Written instruction: Rewrite the data with every "review" changed to "comment" and the rest left as is, leaving out the pictures.

(Data on locating visible targets)
::::::

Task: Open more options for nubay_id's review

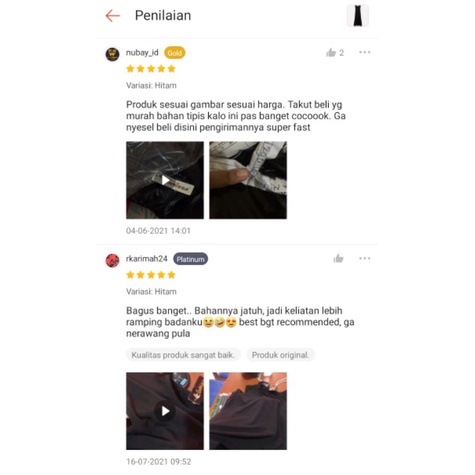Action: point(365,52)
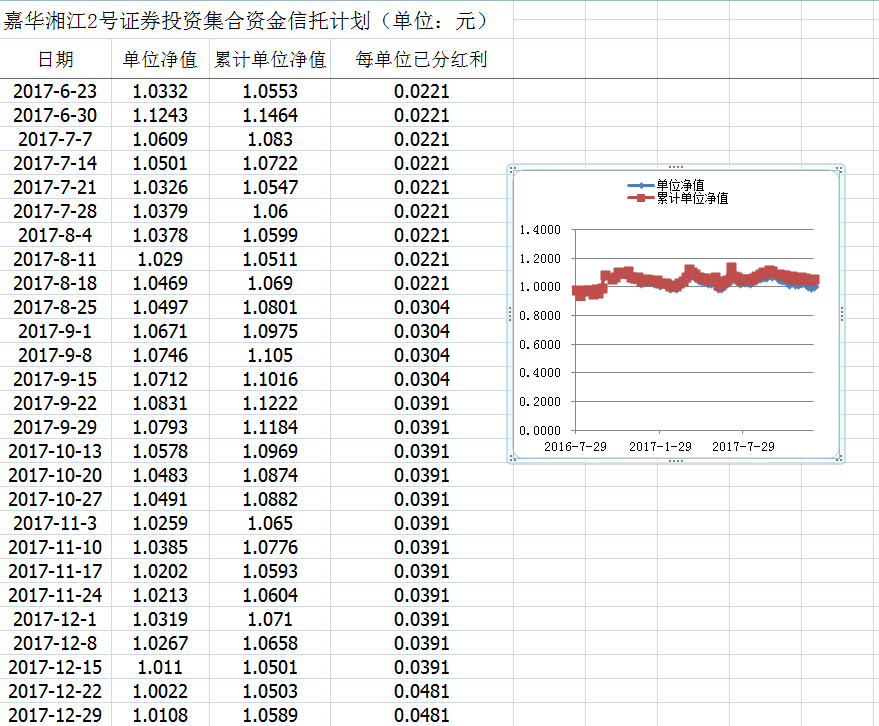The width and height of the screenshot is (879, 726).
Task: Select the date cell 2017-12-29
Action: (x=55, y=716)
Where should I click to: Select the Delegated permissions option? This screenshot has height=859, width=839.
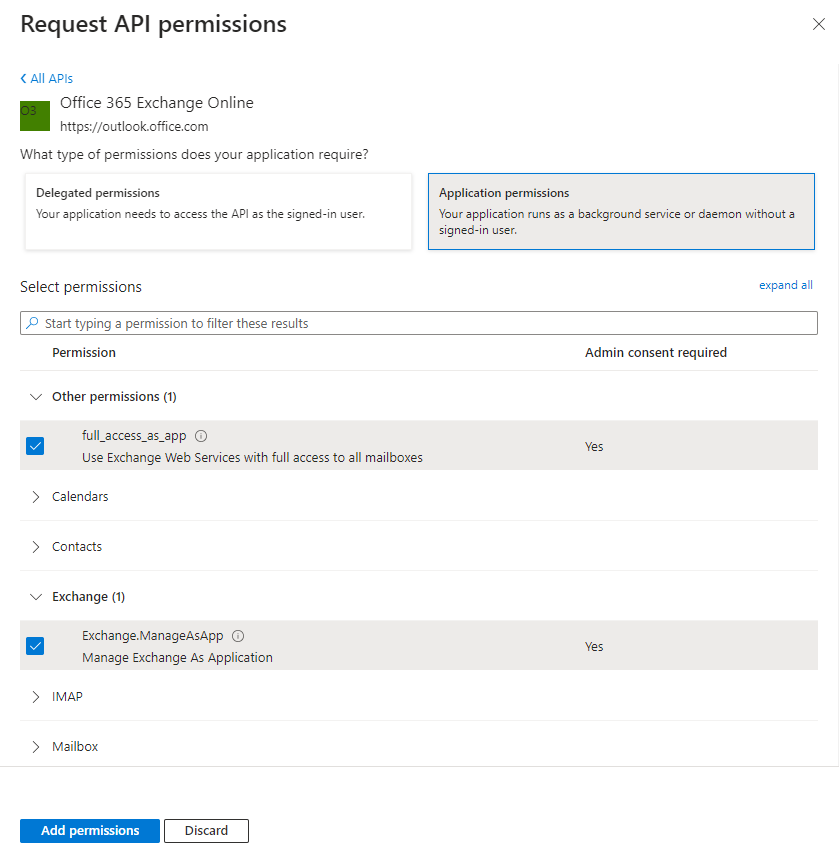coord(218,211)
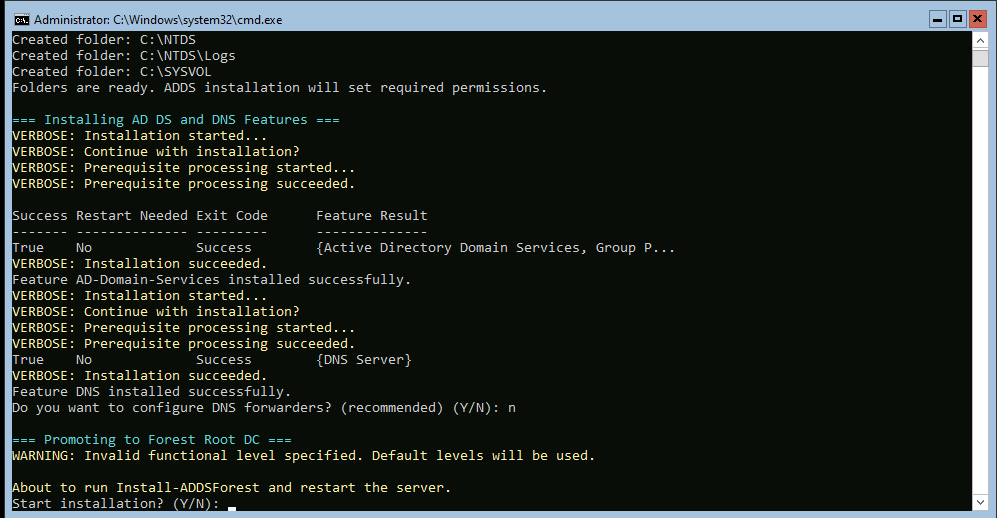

::::::

Correct answer:
Task: Open more options for nubay_id's comment

Action: point(365,52)
The width and height of the screenshot is (879, 726).
Task: Select the date cell 2017-12-29
Action: (x=55, y=716)
Where should I click to: Select the Delegated permissions option? This screenshot has height=859, width=839.
coord(218,211)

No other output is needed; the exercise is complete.